The key features of the Act include the commission of reservoir engineers to supervise and inspect reservoirs, compliance from reservoir managers with reservoir engineers' recommendations, and registration of controlled reservoirs.
Controlled reservoirs are those with over 10,000 cubic metres of capacity - equivalent to four Olympic-sized swimming pools. There are 179 known controlled reservoirs in Northern Ireland.
"The new safety regime is not yet in place. The Act is primary legislation, which sets out the aims and general form of the regulations. Before it comes into force, the responsible department must develop technical details, such as the designation criteria, and put forward secondary legislation," the paper reads.
Alliance MLA John Blair, the party's spokesperson for Agriculture, Environment and Rural Affairs, said this is an outstanding matter that needs to be addressed in the interests of public safety.
"Departments have to work together to ensure all stakeholders can be assisted as much as possible in the delivery of the measures that are required to ensure that public safety," he said.
“The onus is on the departments to get this moving, through engagement with all the stakeholders."
While without the Act, DfI cannot enforce the new safety regime, in 2016 the department identified 45 reservoirs in poor condition, and reminded managers of their common law duties under common law to keep them safe.
In some cases, DfI directly employed reservoir engineers to carry out inspections. By the end of 2020, there were up to nine reservoirs deemed to require urgent interventions, some of which have since been completed, according to the research paper.
The report concludes: "DfI is now responsible for bringing the Act into force. Key policies yet to be announced include the reservoir designation criteria, and availability of capital grants for remedial works. Assuming the Act is brought into force by April 2022, a fully functioning reservoir safety regime ought to be in place by 2024.
"As a result, we may expect more reservoir engineering works, decommissioning and sales over the next few years. Ultimately, this should better protect our communities from the rare, but potentially disastrous, hazard of dam failure."
DfI said: “The Reservoirs Act (Northern Ireland) 2015 provides for the regulation of reservoir safety in Northern Ireland. The Transfer of Functions Order to assign statutory responsibility for the Act to the Department for Infrastructure (DFI) was only affirmed by resolution of the Assembly on 1 June 2021 and statutory responsibility for the Act was only transferred to DfI with effect from 2 June 2021.

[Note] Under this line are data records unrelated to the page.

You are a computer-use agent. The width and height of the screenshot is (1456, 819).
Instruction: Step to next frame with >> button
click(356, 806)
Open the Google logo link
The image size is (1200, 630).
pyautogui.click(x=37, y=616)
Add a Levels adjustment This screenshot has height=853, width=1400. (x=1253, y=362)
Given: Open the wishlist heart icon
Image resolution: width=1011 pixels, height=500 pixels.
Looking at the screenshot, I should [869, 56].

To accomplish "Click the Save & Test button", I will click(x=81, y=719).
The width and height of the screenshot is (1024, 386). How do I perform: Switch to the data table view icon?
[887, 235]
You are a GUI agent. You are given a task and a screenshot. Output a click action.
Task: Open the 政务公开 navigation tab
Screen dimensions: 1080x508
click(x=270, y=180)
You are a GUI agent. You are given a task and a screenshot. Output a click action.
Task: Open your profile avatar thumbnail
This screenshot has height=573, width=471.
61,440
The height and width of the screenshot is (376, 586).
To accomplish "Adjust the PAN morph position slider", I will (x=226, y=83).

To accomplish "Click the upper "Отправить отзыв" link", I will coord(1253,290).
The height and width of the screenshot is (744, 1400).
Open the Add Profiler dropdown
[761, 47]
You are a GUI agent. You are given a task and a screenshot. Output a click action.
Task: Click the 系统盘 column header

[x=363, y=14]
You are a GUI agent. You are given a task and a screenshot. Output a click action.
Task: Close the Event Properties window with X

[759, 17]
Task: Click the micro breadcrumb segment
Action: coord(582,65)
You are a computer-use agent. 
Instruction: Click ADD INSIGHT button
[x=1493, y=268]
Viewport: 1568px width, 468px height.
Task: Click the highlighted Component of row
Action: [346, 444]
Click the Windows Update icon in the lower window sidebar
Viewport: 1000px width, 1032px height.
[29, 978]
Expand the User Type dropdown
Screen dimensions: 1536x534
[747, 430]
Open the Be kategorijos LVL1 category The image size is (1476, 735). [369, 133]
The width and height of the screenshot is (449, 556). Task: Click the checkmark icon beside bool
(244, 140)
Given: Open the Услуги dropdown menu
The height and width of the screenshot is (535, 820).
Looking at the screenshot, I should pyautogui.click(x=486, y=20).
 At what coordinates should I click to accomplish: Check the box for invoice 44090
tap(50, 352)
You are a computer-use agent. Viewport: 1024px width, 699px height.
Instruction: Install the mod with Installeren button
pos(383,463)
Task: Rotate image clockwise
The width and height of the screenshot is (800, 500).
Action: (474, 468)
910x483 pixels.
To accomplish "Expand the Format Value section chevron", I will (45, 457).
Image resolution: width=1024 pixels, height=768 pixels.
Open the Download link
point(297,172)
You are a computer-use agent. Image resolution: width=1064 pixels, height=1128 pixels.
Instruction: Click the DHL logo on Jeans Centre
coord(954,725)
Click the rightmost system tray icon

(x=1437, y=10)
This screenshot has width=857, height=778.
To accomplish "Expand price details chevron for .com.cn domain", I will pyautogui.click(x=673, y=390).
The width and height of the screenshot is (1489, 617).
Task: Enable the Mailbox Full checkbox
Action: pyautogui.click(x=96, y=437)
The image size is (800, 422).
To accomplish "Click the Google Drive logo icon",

“The Department is now in a position to be able to consider the way forward in terms of progressing the secondary legislation required to implement the reservoir safety regime envisaged in the Act. However, the absence of the regulatory reservoir safety framework provided for by the Act does not remove the common law duty on Reservoir Managers for them to ensure the safety of their reservoirs.
"In light of this the Department has been working with Reservoir Managers with responsibility and has written to them on a number of occasions to remind them of their responsibilities and to advise them to progress any safety related works.”